→ Exercise tasks
- 1) In the post on introverts working in people-centric jobs, what does the author say most people assume about pastors?
- 2) List every line that comes before the first body paragraph of the post on introverts in people-centric jobs.
- 3) Extend the post on introverts in people-centric jobs, picking up after its final sentence.

___ Excerpt provided

Discover more from Rolling the Dice with Michael DiMarco
The Introvert in an "Extrovert's Job"
How to get filled when your calling is emptying
A lot of people are surprised when I tell them I’m an introvert; most assume that pastors (especially ones that are comfortable preaching) are natural extroverts. But I’m telling you that it isn’t always the case. Which got me thinking…
What challenges do us introverts have when we are called to work in people-centric jobs that are seemingly built for extroverts?
For any introvert, working in a job where being an extrovert is the norm can be challenging, but not because we’re not called to do the job. It’s because we are emptied out with the people parts of the job while extroverts are filled up. I’ve found myself in situations where I’m expected to be the life of the party and initiate conversations. These are all things that I’ve been told I do well and that are exhilarating to extroverts, but for me, they are draining.

______
___ Information

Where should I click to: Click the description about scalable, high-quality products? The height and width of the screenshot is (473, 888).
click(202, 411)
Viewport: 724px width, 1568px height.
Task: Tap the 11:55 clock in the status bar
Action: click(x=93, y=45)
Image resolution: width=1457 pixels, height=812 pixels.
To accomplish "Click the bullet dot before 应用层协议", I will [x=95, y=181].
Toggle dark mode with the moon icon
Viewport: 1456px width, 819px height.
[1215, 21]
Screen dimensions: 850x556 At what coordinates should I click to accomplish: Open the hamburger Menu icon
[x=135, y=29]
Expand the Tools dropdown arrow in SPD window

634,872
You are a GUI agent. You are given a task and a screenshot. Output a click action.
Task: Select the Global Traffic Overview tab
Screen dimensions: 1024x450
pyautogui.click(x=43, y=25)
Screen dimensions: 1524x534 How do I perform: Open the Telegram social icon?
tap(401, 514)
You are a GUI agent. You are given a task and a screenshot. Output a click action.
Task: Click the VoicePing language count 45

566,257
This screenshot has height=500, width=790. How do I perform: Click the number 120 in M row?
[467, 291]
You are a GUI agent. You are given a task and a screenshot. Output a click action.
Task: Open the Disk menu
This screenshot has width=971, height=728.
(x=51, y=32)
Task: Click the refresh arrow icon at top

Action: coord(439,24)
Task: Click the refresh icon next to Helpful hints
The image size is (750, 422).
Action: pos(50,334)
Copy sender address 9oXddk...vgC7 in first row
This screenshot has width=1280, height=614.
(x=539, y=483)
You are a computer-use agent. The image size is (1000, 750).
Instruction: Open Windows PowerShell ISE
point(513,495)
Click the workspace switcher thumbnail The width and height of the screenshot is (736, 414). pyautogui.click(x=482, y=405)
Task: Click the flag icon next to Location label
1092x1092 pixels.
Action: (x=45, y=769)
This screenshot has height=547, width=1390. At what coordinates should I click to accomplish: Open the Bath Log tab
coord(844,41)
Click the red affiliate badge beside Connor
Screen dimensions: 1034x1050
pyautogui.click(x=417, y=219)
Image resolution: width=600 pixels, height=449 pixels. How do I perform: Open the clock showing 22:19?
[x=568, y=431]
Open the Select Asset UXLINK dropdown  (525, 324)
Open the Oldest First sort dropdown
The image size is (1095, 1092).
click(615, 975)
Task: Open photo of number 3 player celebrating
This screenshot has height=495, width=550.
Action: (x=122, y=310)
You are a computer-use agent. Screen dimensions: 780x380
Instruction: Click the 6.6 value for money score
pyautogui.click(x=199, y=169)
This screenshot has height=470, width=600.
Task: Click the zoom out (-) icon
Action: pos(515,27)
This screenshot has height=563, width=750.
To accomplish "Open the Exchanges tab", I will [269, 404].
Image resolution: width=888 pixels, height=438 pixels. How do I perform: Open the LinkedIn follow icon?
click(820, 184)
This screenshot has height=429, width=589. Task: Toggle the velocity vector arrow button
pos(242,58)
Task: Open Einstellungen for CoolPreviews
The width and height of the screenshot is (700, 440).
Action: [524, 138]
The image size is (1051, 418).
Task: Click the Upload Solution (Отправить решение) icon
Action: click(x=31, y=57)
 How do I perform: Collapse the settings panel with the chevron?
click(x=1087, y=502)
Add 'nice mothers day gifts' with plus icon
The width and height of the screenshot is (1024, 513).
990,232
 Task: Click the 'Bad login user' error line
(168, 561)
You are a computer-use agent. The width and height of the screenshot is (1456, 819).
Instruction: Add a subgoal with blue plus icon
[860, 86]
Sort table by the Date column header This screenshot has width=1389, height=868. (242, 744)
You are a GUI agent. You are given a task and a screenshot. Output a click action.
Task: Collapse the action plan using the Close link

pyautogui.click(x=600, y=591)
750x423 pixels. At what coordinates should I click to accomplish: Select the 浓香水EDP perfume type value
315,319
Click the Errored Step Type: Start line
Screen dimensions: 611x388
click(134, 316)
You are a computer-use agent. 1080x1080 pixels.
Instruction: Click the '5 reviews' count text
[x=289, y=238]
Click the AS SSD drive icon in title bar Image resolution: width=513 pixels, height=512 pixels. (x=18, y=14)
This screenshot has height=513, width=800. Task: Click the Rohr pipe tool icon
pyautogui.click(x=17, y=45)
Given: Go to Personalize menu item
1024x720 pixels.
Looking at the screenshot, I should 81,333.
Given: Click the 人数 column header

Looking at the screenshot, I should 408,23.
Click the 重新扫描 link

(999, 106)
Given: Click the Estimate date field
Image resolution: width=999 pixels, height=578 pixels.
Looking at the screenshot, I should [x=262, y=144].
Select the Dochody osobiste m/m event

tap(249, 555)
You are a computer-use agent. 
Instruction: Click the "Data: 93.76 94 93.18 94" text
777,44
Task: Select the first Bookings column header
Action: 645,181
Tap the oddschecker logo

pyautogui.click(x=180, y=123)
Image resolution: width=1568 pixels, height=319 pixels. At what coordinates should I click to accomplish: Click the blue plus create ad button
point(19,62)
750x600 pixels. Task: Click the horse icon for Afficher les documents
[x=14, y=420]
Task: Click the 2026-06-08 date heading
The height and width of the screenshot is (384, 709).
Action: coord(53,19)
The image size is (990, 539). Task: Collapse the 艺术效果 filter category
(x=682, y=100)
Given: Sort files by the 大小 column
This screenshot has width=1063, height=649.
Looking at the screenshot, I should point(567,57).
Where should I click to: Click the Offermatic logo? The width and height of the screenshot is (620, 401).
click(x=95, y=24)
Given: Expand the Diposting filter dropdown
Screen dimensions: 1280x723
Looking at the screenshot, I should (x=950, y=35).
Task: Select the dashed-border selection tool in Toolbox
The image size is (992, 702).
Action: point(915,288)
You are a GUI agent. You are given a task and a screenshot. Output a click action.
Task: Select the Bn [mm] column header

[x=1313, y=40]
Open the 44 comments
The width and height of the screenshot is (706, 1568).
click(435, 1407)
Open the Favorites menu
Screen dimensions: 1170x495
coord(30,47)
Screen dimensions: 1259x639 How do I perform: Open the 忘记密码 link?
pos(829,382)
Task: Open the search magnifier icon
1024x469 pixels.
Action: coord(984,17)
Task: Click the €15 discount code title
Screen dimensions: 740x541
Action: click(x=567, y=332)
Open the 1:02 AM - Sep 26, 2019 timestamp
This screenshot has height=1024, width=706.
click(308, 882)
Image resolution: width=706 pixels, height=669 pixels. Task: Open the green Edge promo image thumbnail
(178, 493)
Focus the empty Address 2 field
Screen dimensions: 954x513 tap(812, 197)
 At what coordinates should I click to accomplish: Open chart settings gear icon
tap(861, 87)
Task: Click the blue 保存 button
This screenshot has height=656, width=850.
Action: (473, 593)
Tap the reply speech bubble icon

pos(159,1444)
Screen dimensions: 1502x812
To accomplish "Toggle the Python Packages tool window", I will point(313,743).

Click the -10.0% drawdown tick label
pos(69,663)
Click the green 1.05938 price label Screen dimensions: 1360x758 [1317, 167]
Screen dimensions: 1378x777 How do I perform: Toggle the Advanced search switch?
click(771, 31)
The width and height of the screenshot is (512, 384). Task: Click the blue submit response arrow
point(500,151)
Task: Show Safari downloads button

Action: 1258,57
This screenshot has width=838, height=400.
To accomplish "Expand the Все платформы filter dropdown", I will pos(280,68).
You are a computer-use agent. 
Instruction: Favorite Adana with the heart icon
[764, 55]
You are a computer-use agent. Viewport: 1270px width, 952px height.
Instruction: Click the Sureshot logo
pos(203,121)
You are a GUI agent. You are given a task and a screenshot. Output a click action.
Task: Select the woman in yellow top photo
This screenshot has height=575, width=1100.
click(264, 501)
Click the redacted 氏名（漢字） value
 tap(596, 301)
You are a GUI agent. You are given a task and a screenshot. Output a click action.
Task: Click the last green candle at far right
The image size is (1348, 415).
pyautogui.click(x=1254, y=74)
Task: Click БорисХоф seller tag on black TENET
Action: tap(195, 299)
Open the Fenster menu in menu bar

______

→ Answers for the exercise
- 1) They assume pastors, especially ones comfortable preaching, are natural extroverts.

- 2)
- Discover more from Rolling the Dice with Michael DiMarco
- The Introvert in an "Extrovert's Job"
- How to get filled when your calling is emptying

- 3)
One of the biggest challenges I face is wanting to exit conversations before the other person is done (I fear.) If someone texts me a question and I answer it with finality, I dread seeing those three dots pop up (denoting that the other person is typing a response.) Invariably, it’s almost always “K” or “Thanks.” It’s the texting form of sending someone a Thank You Card. I’m horrible at those too.
Look, I understand the importance of saying “Thank You.” It takes a lot of energy for me to put myself out there, and I often feel like I’m not making a good impression.
Another challenge is teamwork. While I work well with others and can contribute to group projects, I prefer to work independently. I can usually see a strategic pathway to get something done and it takes me less time to just do it myself then to explain, let alone fight for how I think something should be done. Then there’s my direct way of speaking that can put people off, which can be difficult in a group setting where collaboration is key.
Despite these challenges, being an introvert has its strengths. I’m a deep thinker, I’m low maintenance, I don’t need to be entertained, and I pay attention to the dynamics of a room. These are all qualities that can be valuable in the workplace. There are some pastors that crave to use their gift of preaching in front of a congregation; that struggled during the “preach to the empty room” of the COVID era and missed the energy the congregation gave to them in their delivery. Also, extrovert pastors can many times struggle with study and sermon prep, yearning to be freed from the shackles of introspection.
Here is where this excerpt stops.